▶ EXERCISE DIRECTIONS
One number is the whole answer: how many lines of the records include "computer".

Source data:

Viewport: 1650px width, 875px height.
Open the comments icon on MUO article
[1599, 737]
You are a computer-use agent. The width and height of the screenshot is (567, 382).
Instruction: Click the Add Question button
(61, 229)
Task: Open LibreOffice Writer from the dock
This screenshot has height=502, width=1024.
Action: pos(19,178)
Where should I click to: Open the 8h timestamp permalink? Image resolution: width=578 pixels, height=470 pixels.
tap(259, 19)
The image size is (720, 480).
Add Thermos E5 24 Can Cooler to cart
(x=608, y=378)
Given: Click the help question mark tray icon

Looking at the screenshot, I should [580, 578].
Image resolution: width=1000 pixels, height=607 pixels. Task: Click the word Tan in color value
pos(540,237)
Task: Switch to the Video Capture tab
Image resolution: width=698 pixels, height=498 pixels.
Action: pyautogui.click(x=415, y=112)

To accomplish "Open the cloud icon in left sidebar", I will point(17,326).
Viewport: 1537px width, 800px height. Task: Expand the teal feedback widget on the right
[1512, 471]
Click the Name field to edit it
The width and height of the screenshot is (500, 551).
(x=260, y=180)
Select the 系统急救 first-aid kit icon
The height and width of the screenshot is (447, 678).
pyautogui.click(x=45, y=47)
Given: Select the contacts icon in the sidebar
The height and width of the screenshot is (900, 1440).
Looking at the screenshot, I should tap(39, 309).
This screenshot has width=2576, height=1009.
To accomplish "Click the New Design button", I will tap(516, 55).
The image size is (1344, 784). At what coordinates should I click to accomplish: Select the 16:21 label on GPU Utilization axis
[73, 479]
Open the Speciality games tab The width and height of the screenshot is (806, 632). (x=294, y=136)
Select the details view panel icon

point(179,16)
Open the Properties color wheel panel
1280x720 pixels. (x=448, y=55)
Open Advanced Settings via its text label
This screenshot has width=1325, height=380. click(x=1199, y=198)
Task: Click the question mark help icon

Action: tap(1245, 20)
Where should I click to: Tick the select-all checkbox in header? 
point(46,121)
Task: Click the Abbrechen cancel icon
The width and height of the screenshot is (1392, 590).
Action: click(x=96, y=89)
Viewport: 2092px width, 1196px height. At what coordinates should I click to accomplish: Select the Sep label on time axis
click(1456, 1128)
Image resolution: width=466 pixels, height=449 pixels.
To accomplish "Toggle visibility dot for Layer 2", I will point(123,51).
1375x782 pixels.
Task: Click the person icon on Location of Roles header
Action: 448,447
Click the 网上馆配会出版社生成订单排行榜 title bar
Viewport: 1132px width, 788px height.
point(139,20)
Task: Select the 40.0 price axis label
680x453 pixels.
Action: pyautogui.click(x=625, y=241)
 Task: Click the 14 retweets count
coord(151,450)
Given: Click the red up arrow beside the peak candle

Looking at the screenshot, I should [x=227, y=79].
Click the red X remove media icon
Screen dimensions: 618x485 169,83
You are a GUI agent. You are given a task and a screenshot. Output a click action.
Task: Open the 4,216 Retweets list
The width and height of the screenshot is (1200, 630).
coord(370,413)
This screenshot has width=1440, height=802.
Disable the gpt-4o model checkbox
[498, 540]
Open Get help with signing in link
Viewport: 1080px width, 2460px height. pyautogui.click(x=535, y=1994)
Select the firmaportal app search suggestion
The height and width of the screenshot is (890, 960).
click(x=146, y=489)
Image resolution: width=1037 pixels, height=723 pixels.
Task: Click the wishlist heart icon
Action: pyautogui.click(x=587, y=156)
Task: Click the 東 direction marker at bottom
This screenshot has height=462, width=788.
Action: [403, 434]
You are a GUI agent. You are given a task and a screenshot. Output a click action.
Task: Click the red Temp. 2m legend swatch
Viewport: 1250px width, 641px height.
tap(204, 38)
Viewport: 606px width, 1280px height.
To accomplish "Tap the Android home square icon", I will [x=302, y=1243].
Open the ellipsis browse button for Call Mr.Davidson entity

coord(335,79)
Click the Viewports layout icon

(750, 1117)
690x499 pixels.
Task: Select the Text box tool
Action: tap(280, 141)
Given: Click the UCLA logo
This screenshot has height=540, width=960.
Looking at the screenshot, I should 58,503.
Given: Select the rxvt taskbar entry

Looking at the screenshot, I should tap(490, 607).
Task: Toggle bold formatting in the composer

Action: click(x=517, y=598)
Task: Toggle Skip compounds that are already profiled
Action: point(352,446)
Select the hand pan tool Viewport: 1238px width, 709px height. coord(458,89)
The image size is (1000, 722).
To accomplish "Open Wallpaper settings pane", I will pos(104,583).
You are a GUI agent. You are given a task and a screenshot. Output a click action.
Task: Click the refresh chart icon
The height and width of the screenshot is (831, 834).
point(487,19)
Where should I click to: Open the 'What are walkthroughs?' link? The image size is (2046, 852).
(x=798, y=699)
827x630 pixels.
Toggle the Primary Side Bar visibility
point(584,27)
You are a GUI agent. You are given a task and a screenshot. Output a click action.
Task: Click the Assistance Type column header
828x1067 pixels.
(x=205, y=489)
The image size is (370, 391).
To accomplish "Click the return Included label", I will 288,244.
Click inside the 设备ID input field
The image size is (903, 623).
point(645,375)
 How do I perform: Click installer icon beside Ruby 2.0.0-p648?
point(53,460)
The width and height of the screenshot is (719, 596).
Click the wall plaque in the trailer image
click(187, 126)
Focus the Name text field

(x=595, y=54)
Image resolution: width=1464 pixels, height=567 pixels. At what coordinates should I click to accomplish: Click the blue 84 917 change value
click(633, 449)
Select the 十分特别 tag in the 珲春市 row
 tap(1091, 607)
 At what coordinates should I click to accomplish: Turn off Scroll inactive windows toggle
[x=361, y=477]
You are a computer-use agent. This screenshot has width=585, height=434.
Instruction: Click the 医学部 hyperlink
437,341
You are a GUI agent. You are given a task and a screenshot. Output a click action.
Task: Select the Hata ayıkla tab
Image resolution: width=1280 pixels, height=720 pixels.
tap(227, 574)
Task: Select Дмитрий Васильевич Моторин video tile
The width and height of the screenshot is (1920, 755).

▶ EXPECTED ANSWER
2